Mai 1998
Théodore se réveilla avec des courbatures. Il essaya de les compter, de les visualiser, de commander à son corps de lui faire moins mal. Il grimaça dans son lit, en se retournant péniblement. Il n'avait jamais été très sportif. De toute façon, il n'était pas fait pour les activités collectives. Il n'avait jamais été très doué pour s'intégrer dans un groupe.
« Théodore, tu n'es pas n'importe qui ! Tu n'es pas comme les autres ! », répétait son père. Un sang-pur, ça devait tenir son rang. Le lit et ses dents grincèrent et crissèrent en même temps. Son épaule le faisait souffrir. La veille, il s'était endormi en étant tellement crispé, que son corps tout entier était plié et replié sur lui-même, en autant de fois qu'il le pouvait. Il avait mal au ventre. Il pencha la tête à gauche, puis à droite pour détendre sa nuque, endolorie. Son cou était douloureux. Ses muscles pulsaient, pourtant fatigués. Tout le faisait souffrir. Ses os hurlaient presque autant que les voix dans sa tête, celles qui ne voulaient pas se taire et s'égosillaient en permanence, comme s'il était leur agresseur, leur adversaire, leur meurtrier. Dès qu'il fermait les yeux, il y avait des éclats de lumières verts, des sorts mortels, qui ricochaient sur les murs de Poudlard...
Théodore se redressa. Il posa ses deux jambes sur le sol. Ça tanguait un peu. Il avait sûrement trop bu. Il s'ancra un peu plus sur la terre ferme, mais ses mollets, eux aussi, le faisaient souffrir. Il expira par la bouche, bruyamment. Ça n'apaisa en rien ses épaules tendues, son dos noué, son cou bloqué, ni même ses jambes, verrouillées.
Il se mit à rire.
Hier, la bataille de Poudlard avait eue lieu. Il n'y avait pas participé. Lui, fils de mangemort. Lui, qui avait toujours défendu la suprématie des sang-purs. Hier, il avait eu peur. Pourtant, il n'avait jamais été du genre lâche. Il détestait ça, les gens lâches, ceux qui se cachaient. Lui, il ne s'était jamais défilé, n'avait jamais fait semblant d'être quelqu'un d'autre.. Mais hier, il n'avait pas voulu choisir.

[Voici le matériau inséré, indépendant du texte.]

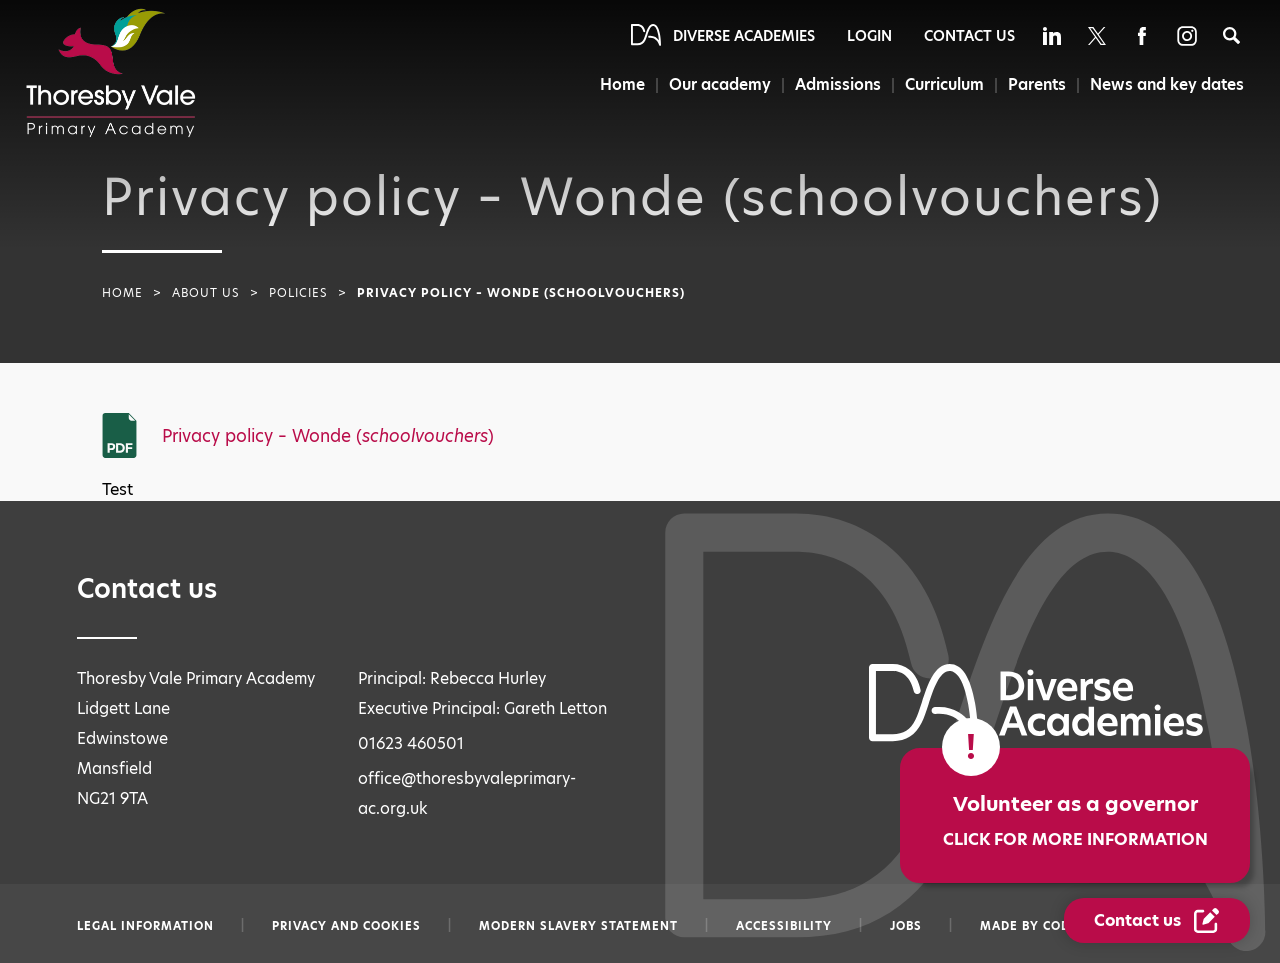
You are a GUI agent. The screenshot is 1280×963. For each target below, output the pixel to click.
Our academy (720, 84)
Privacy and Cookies (346, 926)
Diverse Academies (744, 36)
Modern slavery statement (578, 926)
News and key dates (1167, 84)
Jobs (906, 926)
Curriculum (944, 84)
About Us (206, 293)
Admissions (838, 84)
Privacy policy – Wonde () (328, 436)
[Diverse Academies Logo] (111, 73)
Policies (298, 293)
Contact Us (969, 36)
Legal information (145, 926)
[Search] (1231, 35)
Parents (1037, 84)
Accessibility (784, 926)
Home (622, 84)
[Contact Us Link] (1157, 920)
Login (869, 36)
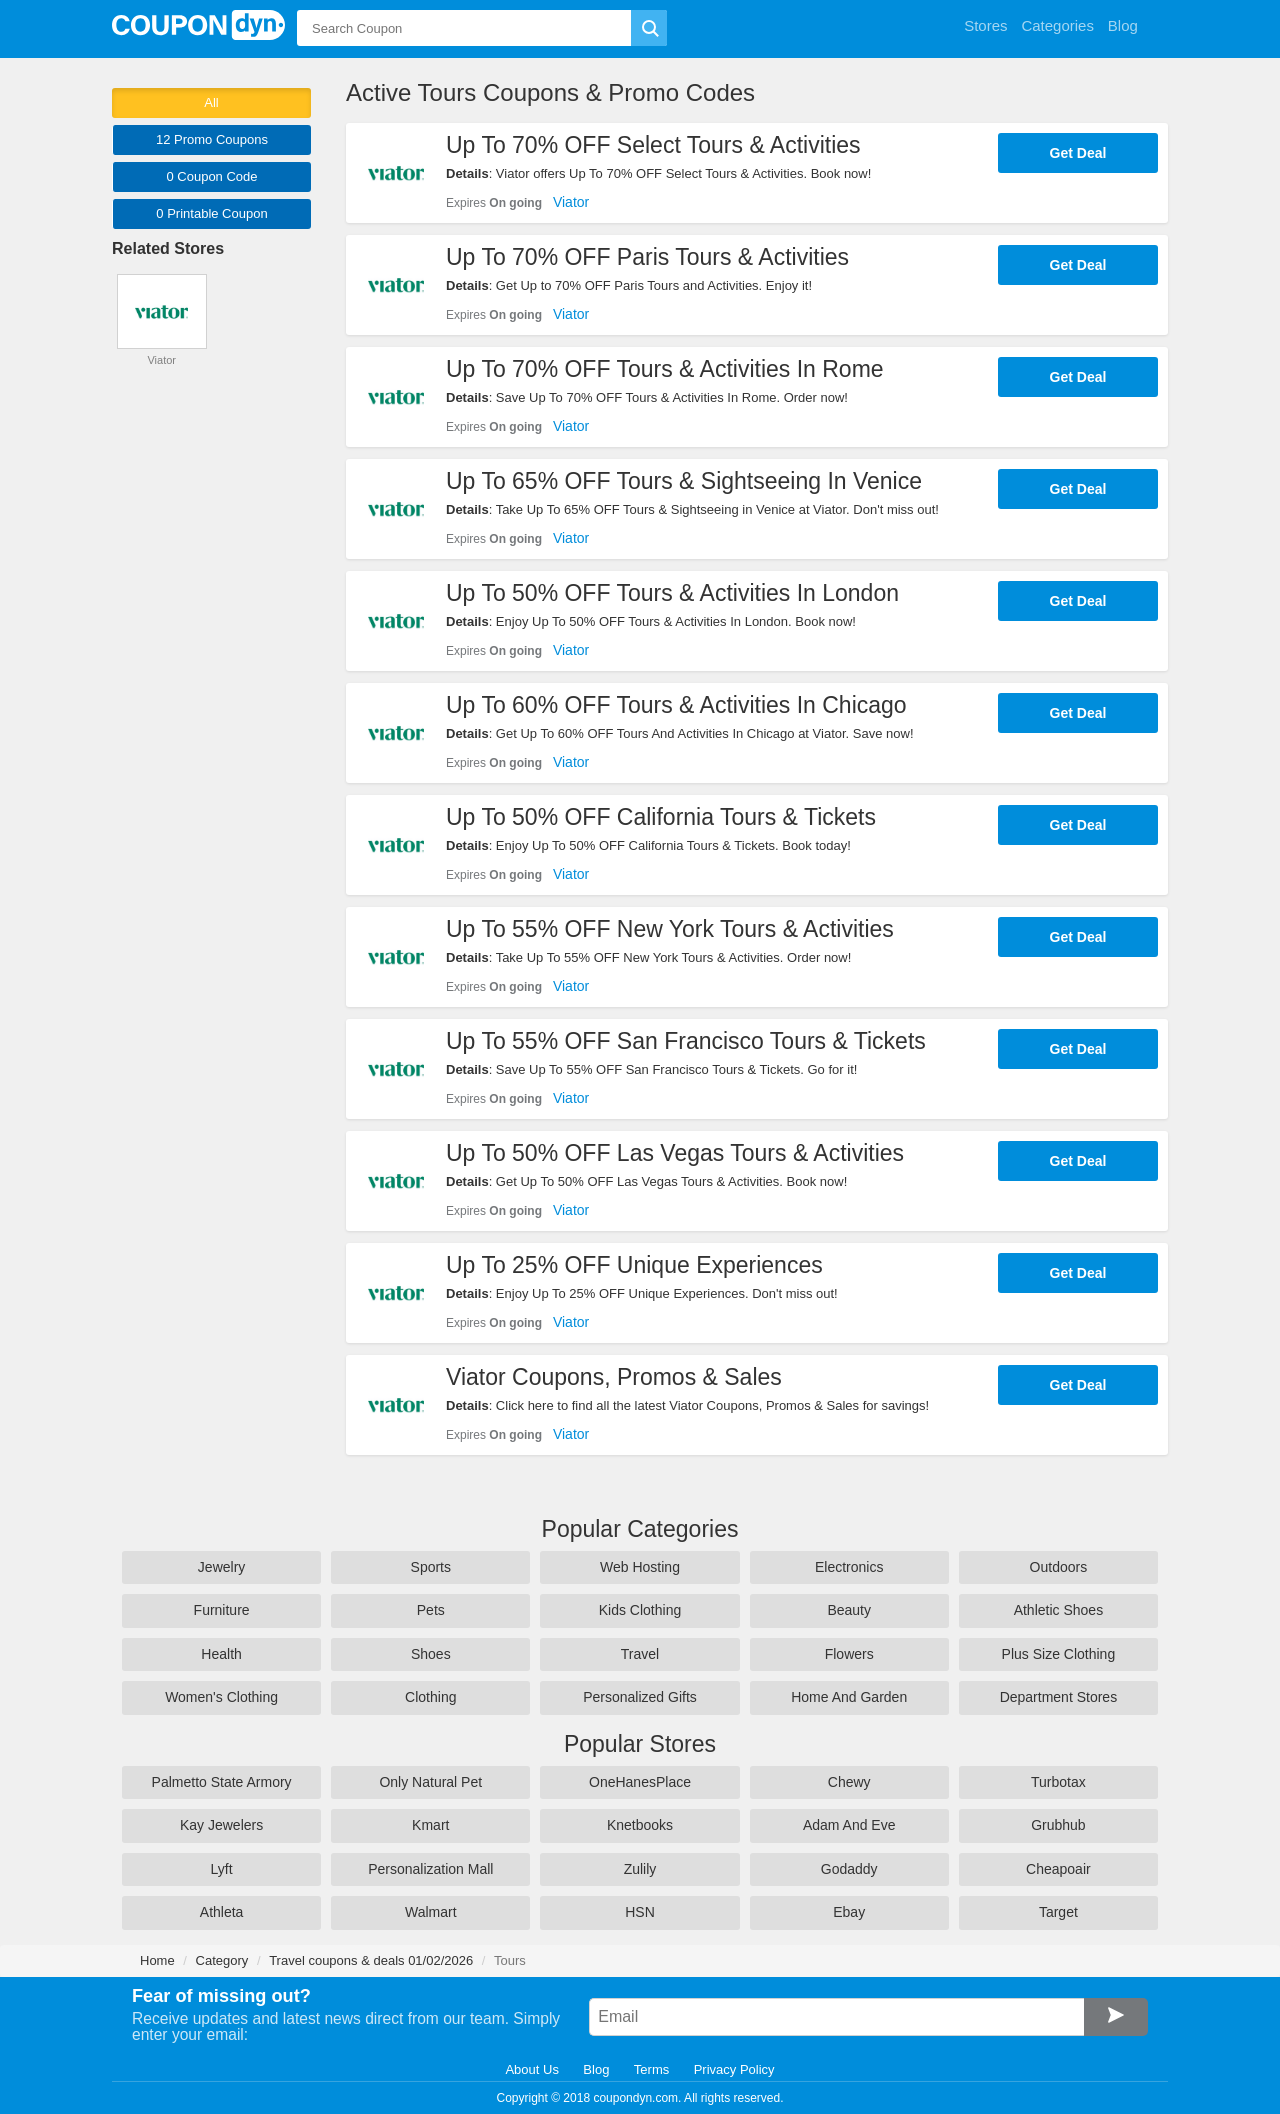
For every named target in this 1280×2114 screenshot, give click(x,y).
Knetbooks (640, 1825)
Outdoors (1059, 1567)
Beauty (849, 1610)
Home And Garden (849, 1697)
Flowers (849, 1654)
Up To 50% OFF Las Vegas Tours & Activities (675, 1153)
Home (157, 1960)
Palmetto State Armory (222, 1782)
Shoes (431, 1654)
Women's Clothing (221, 1697)
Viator (571, 202)
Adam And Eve (849, 1825)
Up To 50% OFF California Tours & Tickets (661, 817)
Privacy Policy (734, 2069)
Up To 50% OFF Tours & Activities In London (672, 593)
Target (1058, 1912)
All (211, 102)
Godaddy (849, 1869)
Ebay (849, 1912)
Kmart (430, 1825)
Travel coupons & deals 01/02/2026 (371, 1960)
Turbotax (1058, 1782)
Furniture (222, 1610)
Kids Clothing (640, 1610)
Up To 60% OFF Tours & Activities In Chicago (676, 705)
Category (222, 1960)
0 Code (211, 176)
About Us (531, 2069)
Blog (596, 2069)
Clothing (430, 1697)
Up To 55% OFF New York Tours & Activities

Il trouvait ça ridicule d'avoir mal parce qu'il s'était plié de peur et d'horreur toute la nuit. Il se demanda si elle en avait, des courbatures. La dernière fois qu'il l'avait vue, Sally-Anne Perks était en train de courir dans la direction opposée à la sienne, vers le danger, en souriant.
Théodore bougea une dernière fois. Quelque chose craqua en lui. Il ferma encore une fois les yeux et se concentra sur toutes ses courbatures. Il les compta. Compter, c'était concret, ça avait du sens. Les chiffres étaient vrais. Tout le reste, ce qui s'était passé hier, l'était aussi. Mais il n'était pas encore prêt à l'admettre. Alors, il se concentra sur ses courbatures, en se demandant si Sally-Anne Perks en avait, ou si elle était morte.